(Records from a dataset)
• • •

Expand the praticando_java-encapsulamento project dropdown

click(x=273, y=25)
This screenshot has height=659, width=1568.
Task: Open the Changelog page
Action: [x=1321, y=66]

• • •

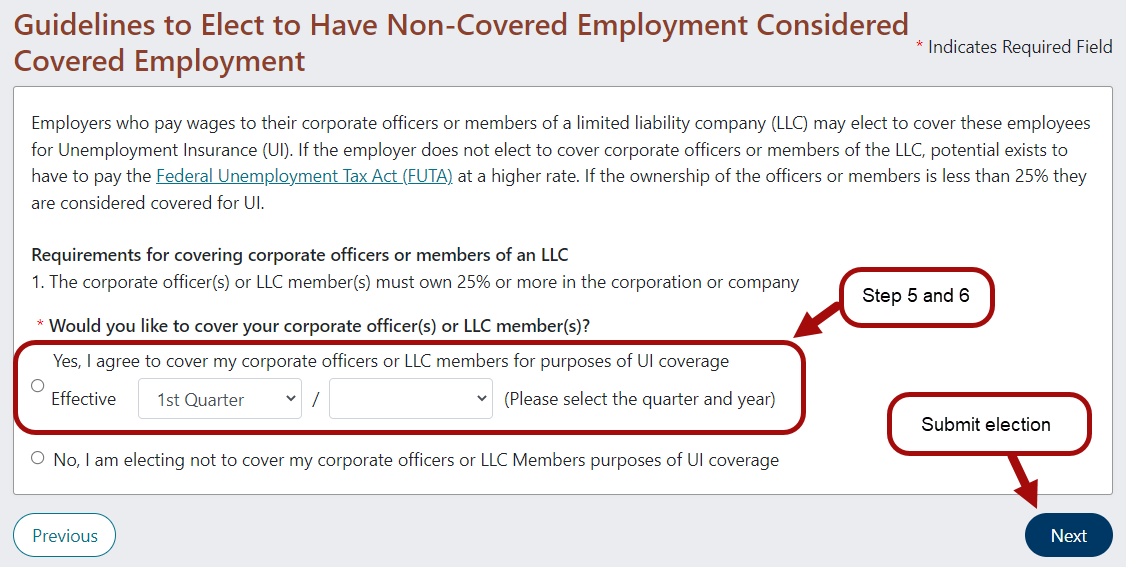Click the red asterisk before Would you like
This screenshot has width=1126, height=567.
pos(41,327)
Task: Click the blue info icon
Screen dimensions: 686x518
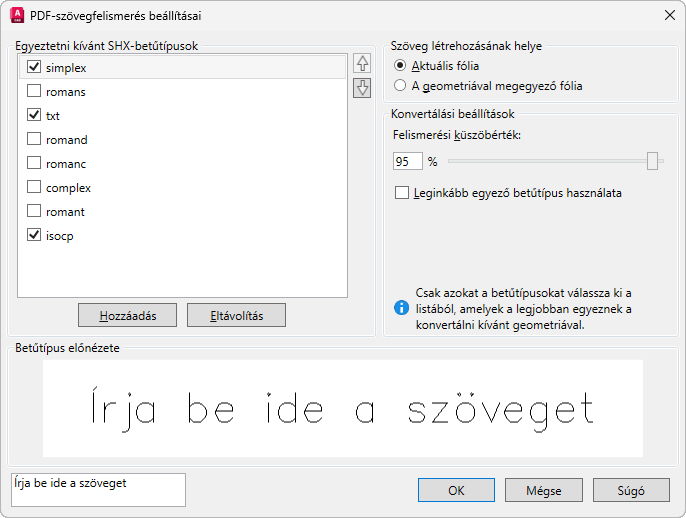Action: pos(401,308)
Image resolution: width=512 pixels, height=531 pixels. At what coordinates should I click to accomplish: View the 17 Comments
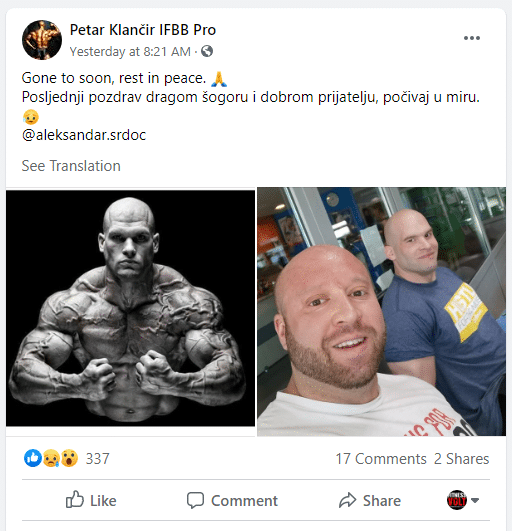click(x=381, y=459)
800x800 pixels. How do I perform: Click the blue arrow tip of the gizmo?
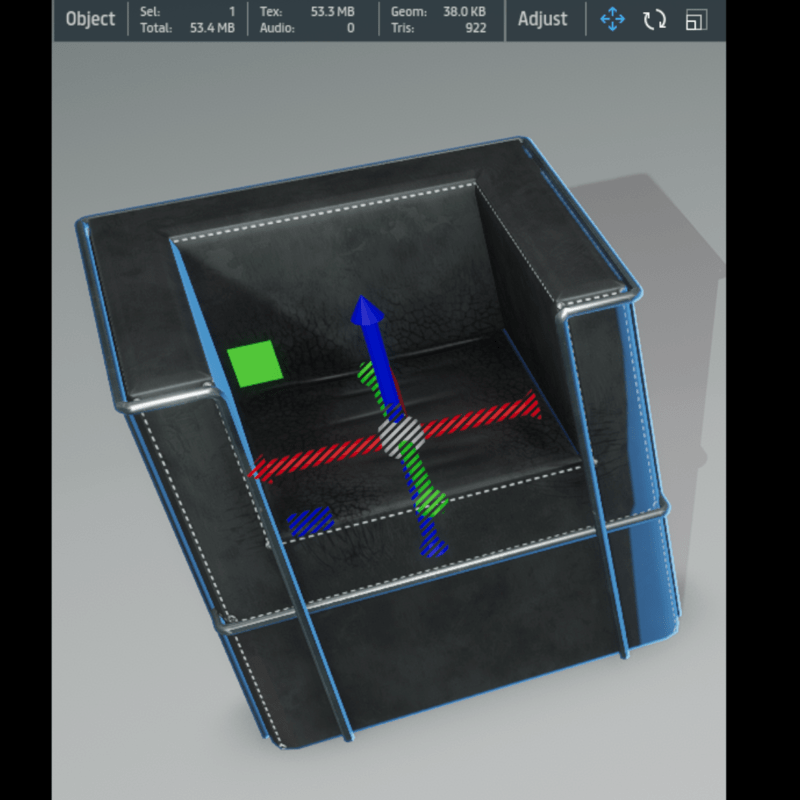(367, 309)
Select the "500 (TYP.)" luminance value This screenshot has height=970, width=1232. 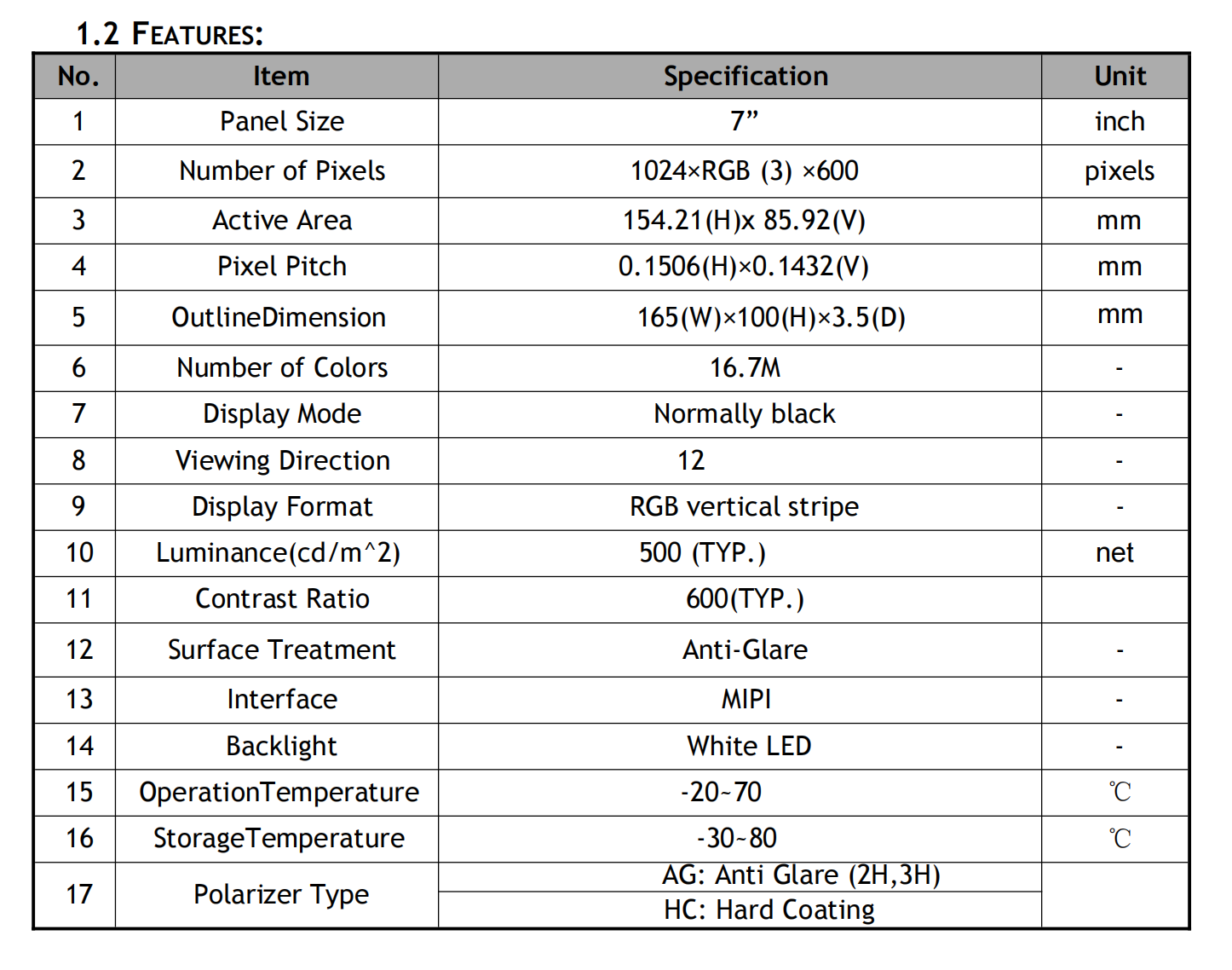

• • •

:: Instructions to follow ::
Quote the data above exactly from the line with "800x800 pixels. How" to the line with "has height=970, width=1232.", both ends counted, and nothing else. Pictures don't go in.

:: Written solution ::
800x800 pixels. How do I perform: Click the blue arrow tip of the gizmo?
(367, 309)
Select the "500 (TYP.)" luminance value This screenshot has height=970, width=1232. 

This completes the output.